[Dataset entries]
<<<<

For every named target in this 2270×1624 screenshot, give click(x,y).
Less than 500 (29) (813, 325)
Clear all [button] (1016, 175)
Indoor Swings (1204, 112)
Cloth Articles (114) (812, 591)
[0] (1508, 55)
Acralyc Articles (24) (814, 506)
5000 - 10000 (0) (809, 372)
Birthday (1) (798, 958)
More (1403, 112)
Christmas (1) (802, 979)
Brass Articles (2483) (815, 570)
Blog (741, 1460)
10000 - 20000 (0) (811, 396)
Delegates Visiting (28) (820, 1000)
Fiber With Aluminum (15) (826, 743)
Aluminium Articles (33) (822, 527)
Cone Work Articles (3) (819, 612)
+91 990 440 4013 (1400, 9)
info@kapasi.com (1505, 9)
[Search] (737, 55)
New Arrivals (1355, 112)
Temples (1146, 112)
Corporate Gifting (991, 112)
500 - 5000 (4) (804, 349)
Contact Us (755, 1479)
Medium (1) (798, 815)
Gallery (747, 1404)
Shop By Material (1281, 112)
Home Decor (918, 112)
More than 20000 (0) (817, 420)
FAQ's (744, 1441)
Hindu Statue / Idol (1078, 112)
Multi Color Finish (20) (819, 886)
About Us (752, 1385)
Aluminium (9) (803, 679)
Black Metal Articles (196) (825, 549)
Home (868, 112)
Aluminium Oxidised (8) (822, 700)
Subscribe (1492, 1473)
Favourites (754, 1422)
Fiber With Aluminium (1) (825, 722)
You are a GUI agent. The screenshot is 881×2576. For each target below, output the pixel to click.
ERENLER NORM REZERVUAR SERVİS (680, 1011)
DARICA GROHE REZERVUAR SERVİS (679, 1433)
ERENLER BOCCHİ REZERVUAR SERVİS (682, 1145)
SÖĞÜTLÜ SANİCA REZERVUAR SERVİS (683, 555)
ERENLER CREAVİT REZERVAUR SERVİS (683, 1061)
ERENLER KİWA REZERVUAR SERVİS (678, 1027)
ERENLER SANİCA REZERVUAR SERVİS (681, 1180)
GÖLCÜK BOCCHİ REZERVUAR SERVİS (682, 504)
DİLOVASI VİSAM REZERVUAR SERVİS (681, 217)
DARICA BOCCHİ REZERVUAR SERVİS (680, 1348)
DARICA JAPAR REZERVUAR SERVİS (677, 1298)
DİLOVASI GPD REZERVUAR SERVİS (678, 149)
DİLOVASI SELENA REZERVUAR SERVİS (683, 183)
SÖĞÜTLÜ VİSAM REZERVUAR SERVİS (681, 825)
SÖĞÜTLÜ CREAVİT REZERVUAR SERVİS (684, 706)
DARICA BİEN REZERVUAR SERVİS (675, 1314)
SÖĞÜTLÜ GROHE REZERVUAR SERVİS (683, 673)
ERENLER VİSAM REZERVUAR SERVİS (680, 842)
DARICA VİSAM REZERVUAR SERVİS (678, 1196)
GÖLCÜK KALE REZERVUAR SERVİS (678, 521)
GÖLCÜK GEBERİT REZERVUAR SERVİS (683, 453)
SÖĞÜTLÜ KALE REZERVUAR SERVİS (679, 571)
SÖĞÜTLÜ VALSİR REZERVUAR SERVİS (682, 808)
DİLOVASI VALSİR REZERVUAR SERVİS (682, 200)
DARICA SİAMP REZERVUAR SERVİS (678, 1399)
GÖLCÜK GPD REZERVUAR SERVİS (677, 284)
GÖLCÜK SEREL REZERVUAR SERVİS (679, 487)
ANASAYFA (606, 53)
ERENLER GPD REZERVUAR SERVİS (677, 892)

>>>>

■ Assignment: For each line of the data that includes the word "BOCCHİ", return a copy of it.

■ Exercise result:
ERENLER BOCCHİ REZERVUAR SERVİS (682, 1145)
GÖLCÜK BOCCHİ REZERVUAR SERVİS (682, 504)
DARICA BOCCHİ REZERVUAR SERVİS (680, 1348)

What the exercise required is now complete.